— BEGIN PASSAGE SHOWN —

Monthly Archives: October 2011

Why I’m Quitting Social Media

Well, not really.

What I’m actually quitting is social marketing.  (There’s a difference.)

But there’s also a reason.

See, three months ago, I explained why I’m ruthlessly downsizing my life.  Although it was partly tongue-in-cheek, that post struck a nerve with a lot of people, and it made me realize that a lot of you seem to feel just as stuck in your own lives as I did then.

So now, two months later, you might be wondering if my little experiment actually helped.

Boy, did it ever…  Here’s how.

The Pebble That Formed a Mountain

First, let’s address the irony in that blog title: when I said I was “ruthlessly downsizing my life,” all I really did was remove two links from my Firefox toolbar.  Granted, they happened to be the two links I turned to most often for distraction — Sports Illustrated and Grantland — but still, they were just two links.  How much impact could the tiny act of removing them from my toolbar possible have?

As it turns out, a lot.

Because every time I had a lull in my day, my instinct to click on one of those links kicked in.  And then I’d see they weren’t there anymore, and I should probably get back to work.

Since then, I’ve actually returned to Grantland only once, and I don’t recall having visited Sports Illustrated at all.

Let me repeat that: I went from hyperactively checking sports websites multiple times a day to not checking them at all.


This became easier due to a second choice I made: for the first time in 10 years, I’m not playing fantasy football.

— END PASSAGE SHOWN —
— BEGIN EXCERPTED DATA —

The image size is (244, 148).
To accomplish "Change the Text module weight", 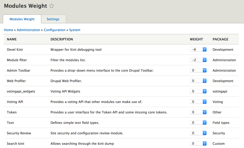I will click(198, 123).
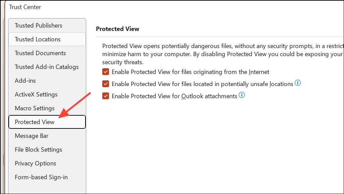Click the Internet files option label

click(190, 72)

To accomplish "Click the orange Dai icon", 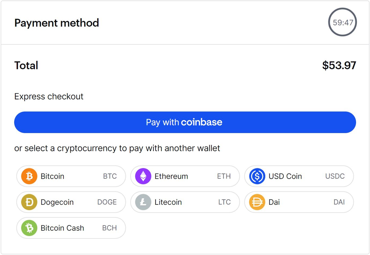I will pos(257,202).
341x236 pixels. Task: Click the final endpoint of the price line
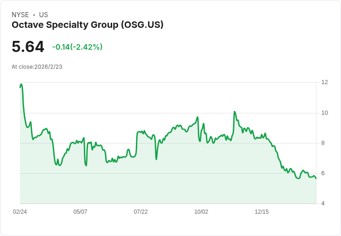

— END EXCERPTED DATA —

> [WHAT TO DO]: Copy everything in the post about quitting social media from "Why I’m Quitting" down to "I did then.", and rename "social marketing" to "online marketing" throughout.

> [EXERCISE SOLUTION]:
Why I’m Quitting Social Media

Well, not really.

What I’m actually quitting is online marketing.  (There’s a difference.)

But there’s also a reason.

See, three months ago, I explained why I’m ruthlessly downsizing my life.  Although it was partly tongue-in-cheek, that post struck a nerve with a lot of people, and it made me realize that a lot of you seem to feel just as stuck in your own lives as I did then.